Glasgow, situated in the west of the country is regarded as the business and industrial capital of Scotland. With a population of around one million, life insurance Glasgow is a major attraction for both tourists and business people. The population of Glasgow is known for their warmth, good humour and friendly hospitality, a fact that brings more than two million visitors a year to the city. There is something in Glasgow for everyone, from its wide range of museums and art galleries ancient and modern as well as the many festivals, conference and social events held in the city throughout the year.
Deceptively cosmopolitan, the city over the last few years has developed to be a major shopping centre, with some high street stores, situated around the well known Buchanan and Argyle Streets that compete well with anything that London, Paris or Milan has to offer. There are many shopping centers or "malls" to be visited in the city center, all of which have been designed and remodeled to retain the character of Victorian architecture, making for an interesting shopping experience.
If its good food and entertainment that you are looking for Glasgow is up there with the best. Glaswegians enjoy a good time and they have more than their fair share of first class restaurants and nightclubs to let your hair down, after a hard days sightseeing or business. The live entertainment scene in Glasgow is especially active, and the city has succeeded in producing some of the major pop groups to emerge in the UK over the last few years.

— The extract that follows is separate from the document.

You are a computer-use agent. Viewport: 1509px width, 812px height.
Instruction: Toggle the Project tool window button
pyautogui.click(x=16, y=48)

If there is one thing that Glaswegians are passionate for, it is their football or soccer for those who don't know better. The city is home to the best to teams in the country; Rangers and Celtic, and the followers of these clubs enjoy a rivalry that has been going on now for almost 150 years. Sadly, although they do have the success and the ambition, their success has been largely limited outside Scotland, apart from during the late 1960's, when in 1967; Celtic became the first British club to win the European Cup, a remarkable achievement then and now, considering that each Celtic player was born within a thirty mile radius of the city. No top team could say that about their own players today!
There is very little remaining of what was medieval Glasgow, apart from a house built as way back as the fourteenth century. The house known as "Provand's Lordship" is situated at the top of the High Street in Glasgow. The other landmark building dating back from roughly the same era is St. Mungo's Cathedral. This ancient cathedral is also situated at the top of Glasgow's High Street, opposite the Glasgow Royal Infirmary, the largest and oldest hospital in the city.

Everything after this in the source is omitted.